The 33-year-old farmer had already signed a Rural Energy for America Program cost-sharing contract with the USDA. He secured a $90,000 bank loan, cobbled together $15,000 in cash and hired a contractor to install the array. Although the work is done, the USDA is now refusing to reimburse him.
"I have a signed contract!" Leavitt said. "Forget politics, forget about changing policy, a contract is a contract. You can't take it back. Without that reimbursement, it all falls apart for me. I can't get my loan. I can't pay the contractor. I can't see a way forward."
Leavitt is one of thousands of U.S. farmers, including Mainers, hit hard by President Donald Trump's cost-cutting directives. One order froze funds from the Inflation Reduction Act, President Joe Biden's signature climate law, which paid farmers to conserve soil and water and adopt renewable energy.
And the Maine organic agriculture center started by my parents in the 1950s and on whose board I spent forty some years has made the news as well:
A popular Freeport demonstration farm that was awarded a $35 million climate-smart agriculture grant to promote sustainable practices at 400 farms across the country finds itself in financial limbo as a result of President Donald Trump's federal funding freeze.
The Wolfe's Neck Center for Agriculture & the Environment in Freeport was scheduled to receive a $335,000 payment from the U.S. Department of Agriculture this month to cover November and December expenses related to the Partnership for Climate-Smart Commodities program.
Despite a signed contract, the USDA told Wolfe's Neck it would not be issuing any reimbursements at this time, Executive Director Dave Herring said. He wasn't told why, or when he would learn more about the fate of the grant program. He can only wait and hope for the best.
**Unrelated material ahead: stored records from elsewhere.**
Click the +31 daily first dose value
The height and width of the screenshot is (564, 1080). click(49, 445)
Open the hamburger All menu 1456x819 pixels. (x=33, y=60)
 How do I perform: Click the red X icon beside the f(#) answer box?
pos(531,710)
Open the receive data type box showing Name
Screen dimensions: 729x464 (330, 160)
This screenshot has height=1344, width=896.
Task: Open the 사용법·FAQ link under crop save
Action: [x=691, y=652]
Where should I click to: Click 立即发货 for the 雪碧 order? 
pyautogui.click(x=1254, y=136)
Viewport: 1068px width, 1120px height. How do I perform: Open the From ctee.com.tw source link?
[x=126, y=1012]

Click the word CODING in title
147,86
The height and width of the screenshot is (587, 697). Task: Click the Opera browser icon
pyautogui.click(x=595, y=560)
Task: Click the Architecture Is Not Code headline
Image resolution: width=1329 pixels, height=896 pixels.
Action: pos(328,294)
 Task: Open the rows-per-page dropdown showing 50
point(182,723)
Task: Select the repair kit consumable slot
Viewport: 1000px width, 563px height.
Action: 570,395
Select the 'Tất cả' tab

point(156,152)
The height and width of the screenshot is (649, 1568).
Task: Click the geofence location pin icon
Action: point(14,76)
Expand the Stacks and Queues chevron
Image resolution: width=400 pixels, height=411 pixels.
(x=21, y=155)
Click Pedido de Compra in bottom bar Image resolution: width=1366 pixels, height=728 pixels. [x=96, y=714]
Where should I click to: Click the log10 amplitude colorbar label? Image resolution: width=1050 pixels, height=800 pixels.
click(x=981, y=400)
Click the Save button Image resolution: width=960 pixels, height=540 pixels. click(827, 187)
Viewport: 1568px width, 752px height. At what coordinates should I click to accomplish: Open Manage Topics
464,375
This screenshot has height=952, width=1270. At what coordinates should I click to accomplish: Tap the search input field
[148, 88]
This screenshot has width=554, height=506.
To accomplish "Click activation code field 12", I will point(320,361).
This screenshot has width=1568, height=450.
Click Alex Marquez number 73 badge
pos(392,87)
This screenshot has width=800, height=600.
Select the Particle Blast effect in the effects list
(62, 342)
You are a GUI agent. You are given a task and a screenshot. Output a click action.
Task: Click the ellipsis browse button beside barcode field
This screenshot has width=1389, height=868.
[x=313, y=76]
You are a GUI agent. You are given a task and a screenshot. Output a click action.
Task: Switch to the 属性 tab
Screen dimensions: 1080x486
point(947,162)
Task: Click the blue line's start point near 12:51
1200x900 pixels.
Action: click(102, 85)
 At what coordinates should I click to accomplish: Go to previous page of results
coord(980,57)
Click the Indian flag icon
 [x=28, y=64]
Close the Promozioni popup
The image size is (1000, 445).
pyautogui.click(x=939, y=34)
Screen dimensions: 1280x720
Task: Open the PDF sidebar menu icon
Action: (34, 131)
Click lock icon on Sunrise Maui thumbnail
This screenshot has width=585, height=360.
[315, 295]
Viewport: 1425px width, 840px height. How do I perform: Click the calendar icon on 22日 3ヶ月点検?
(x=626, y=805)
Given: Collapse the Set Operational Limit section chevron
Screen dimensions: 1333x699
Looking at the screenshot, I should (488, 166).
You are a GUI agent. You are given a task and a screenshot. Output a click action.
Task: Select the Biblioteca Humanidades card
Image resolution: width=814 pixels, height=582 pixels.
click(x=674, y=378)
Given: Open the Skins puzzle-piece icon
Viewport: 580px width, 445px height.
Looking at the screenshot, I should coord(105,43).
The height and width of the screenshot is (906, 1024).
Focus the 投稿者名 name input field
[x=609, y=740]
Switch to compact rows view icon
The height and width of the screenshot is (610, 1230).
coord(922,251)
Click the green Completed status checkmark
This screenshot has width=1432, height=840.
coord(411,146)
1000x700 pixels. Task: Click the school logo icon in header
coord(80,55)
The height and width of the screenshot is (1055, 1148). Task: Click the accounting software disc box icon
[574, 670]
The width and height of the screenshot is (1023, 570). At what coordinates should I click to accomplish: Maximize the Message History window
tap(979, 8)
In short, national politicians like Trump can get away with grandiose projections but reality eventually raises its often ugly local head and the whole story changes.
I don't have a hard time keeping this is mind in part because when I was introduced to politics in Philadelphia and Boston as a teenager it was a practice that was much more into personal relationships rather than defined by major media manipulation and other PR distortions that dominate national efforts - such as running for president. I still remember Dick Dilworth, before he was Philly mayor, staging community rallies that used live music to attract neighbors to his talks. He and Joe Clark ended over six decades of GOP rule in the city.
The trick for the Democrats is not to give up their national pitch but to spend far more time bringing prominence to the damage that Trump is doing to ordinary Americans at a local and state level. The party needs to get back to a time when it was seen as of the people, for the people, and near the people.